Vous parlez d’un changement de paradigme, mais la question est de savoir comment il se produira : du jour au lendemain ou progressivement ?

VAN DER SLYCKEN. “Le changement se produit déjà de manière progressive. Je pense aux personnes qui font du bénévolat, qui construisent l’économie solidaire et coopérative, etc. De nombreuses personnes mettent déjà en pratique cette économie, mais ce n’est pas encore le courant dominant. Des mesures politiques peuvent être prises pour modifier cela. Martin Luther King a dit qu’ « avoir la foi, c’est monter la première marche, même quand on ne voit pas tout l’escalier » “.

Pour garantir un changement systémique, les subventions et les taxes sont inintéressantes. La taxe carbone ne vous convient donc pas ?

VAN DER SLYCKEN. “La systématicienne Donella Meadows a montré que les subventions et les taxes ne sont pas les leviers les plus puissants pour redresser le pétrolier de l’économie de croissance. Il vaut mieux parier sur la façon de penser, sur un changement d’état d’esprit. Bien sûr, la taxe carbone aidera un peu à sortir des combustibles fossiles, mais nous avons besoin d’un changement beaucoup plus profond que cela.”

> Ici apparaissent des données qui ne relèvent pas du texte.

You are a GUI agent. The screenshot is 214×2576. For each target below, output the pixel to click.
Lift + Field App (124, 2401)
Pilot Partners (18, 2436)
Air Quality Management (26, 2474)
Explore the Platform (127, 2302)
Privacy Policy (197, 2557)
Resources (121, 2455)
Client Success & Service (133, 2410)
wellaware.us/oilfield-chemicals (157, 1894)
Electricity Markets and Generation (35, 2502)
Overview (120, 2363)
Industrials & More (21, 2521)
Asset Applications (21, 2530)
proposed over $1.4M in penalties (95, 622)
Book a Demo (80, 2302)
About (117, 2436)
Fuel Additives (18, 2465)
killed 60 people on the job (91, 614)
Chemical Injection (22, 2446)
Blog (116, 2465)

Vous proposez également des politiques telles qu’un impôt de 100 % sur tous les revenus supérieurs à un million d’euros et un impôt sur la fortune de 90 % pour les revenus supérieurs à un milliard d’euros. N’êtes-vous pas en train de vous compliquer la vie en associant une lutte sociale à la lutte climatique ?

VAN DER SLYCKEN. “Les questions sociales et écologiques sont indissociables. Les riches consomment plus et pèsent plus sur la planète. Cela provoque de nombreux dégâts qui pourraient être évités. Beaucoup de ressources sont gaspillées. C’est écologiquement désastreux, et socialement, cela ne conduit pas à un plus grand bien-être. En exigeant une contribution plus importante de la part de ceux qui le peuvent, nous pouvons financer des services de base universels pour tous, afin qu’il y ait suffisamment de nourriture, de logements, de transports publics, d’éducation, de soins de santé, etc. Pour tous. Aujourd’hui, les gens sont déconnectés. Les désirs sont infinis et les ressources pour les satisfaire sont rares. Si l’on se contente de prendre en compte les besoins des gens, on peut les satisfaire”.

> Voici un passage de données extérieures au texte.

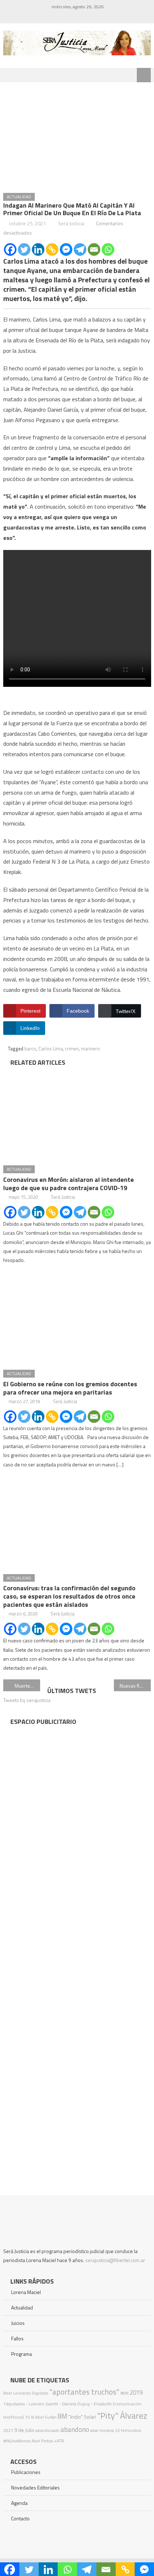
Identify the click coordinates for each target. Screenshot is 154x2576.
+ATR (59, 2440)
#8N (124, 2393)
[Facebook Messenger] (66, 249)
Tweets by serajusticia (26, 1700)
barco (30, 1048)
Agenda (19, 2503)
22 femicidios (128, 2430)
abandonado (47, 2430)
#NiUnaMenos (16, 2440)
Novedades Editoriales (35, 2487)
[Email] (94, 249)
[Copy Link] (52, 249)
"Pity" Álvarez (122, 2415)
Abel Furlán (46, 2417)
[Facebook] (10, 249)
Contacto (20, 2518)
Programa (21, 2354)
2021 (8, 2430)
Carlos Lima (50, 1048)
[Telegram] (80, 249)
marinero (90, 1048)
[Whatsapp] (108, 249)
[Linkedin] (38, 249)
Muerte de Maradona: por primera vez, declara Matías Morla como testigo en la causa (27, 1685)
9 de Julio (24, 2430)
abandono (75, 2429)
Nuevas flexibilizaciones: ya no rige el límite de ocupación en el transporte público (135, 1685)
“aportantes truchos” (84, 2391)
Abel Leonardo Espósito (25, 2393)
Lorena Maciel (26, 2292)
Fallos (17, 2338)
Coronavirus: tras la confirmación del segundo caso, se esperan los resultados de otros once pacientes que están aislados (69, 1596)
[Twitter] (24, 249)
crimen (72, 1048)
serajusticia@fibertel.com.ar (115, 2260)
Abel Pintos (42, 2440)
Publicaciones (25, 2472)
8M (62, 2416)
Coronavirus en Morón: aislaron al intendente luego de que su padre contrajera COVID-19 (68, 1184)
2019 (136, 2392)
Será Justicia (71, 223)
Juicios (18, 2323)
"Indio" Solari (82, 2417)
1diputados (14, 2403)
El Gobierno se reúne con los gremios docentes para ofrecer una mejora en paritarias (70, 1388)
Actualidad (19, 196)
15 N (29, 2417)
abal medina (102, 2430)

Vous renouez en partie avec la pensée communiste, mais en y ajoutant l’aspect écologique.

VAN DER SLYCKEN. “C’est un réflexe typique. En réalité, le communisme était aussi un système de croissance. Il faut sortir de ce dualisme entre, d’une part, le capitalisme et, d’autre part, le communisme. Ma proposition est complètement différente : une économie au service des gens et de la planète.

Vous donnez un rôle important au gouvernement. Ne faites-vous pas trop peu confiance aux entrepreneurs ?

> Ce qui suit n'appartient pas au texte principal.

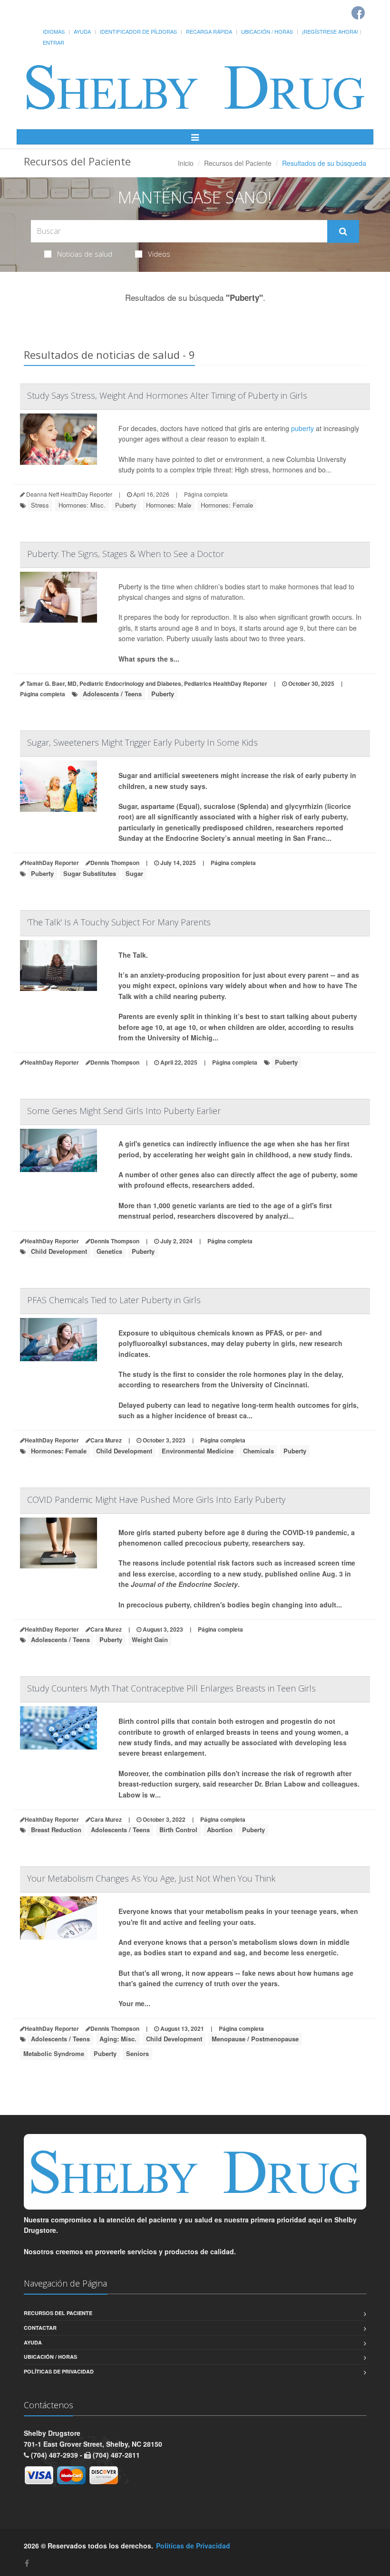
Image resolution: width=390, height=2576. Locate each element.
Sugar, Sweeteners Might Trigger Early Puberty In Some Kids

VAN DER SLYCKEN. “Absolument pas. Le livre veut dessiner les contours d’une économie où nous créons plus d’opportunités pour les entrepreneurs et l’esprit d’entreprendre. Les personnes qui ont de l’argent pourront l’investir de manière plus ciblée. Quel que soit le sens dans lequel on l’aborde, on se retrouve avec un gouvernement qui révise ces contours. A cet égard, le gouvernement n’est pas à la hauteur. Grâce aux conseils et à la participation des citoyens, il est possible de prendre des décisions plus démocratiques. Je pense que la démocratie peut être approfondie et élargie. Aujourd’hui, le gouvernement est étroitement lié au monde des affaires, qui ne pense qu’à la croissance. Si vous parvenez à couper ce lien et à renforcer le lien entre le gouvernement et les citoyens, les gens feront des choix différents.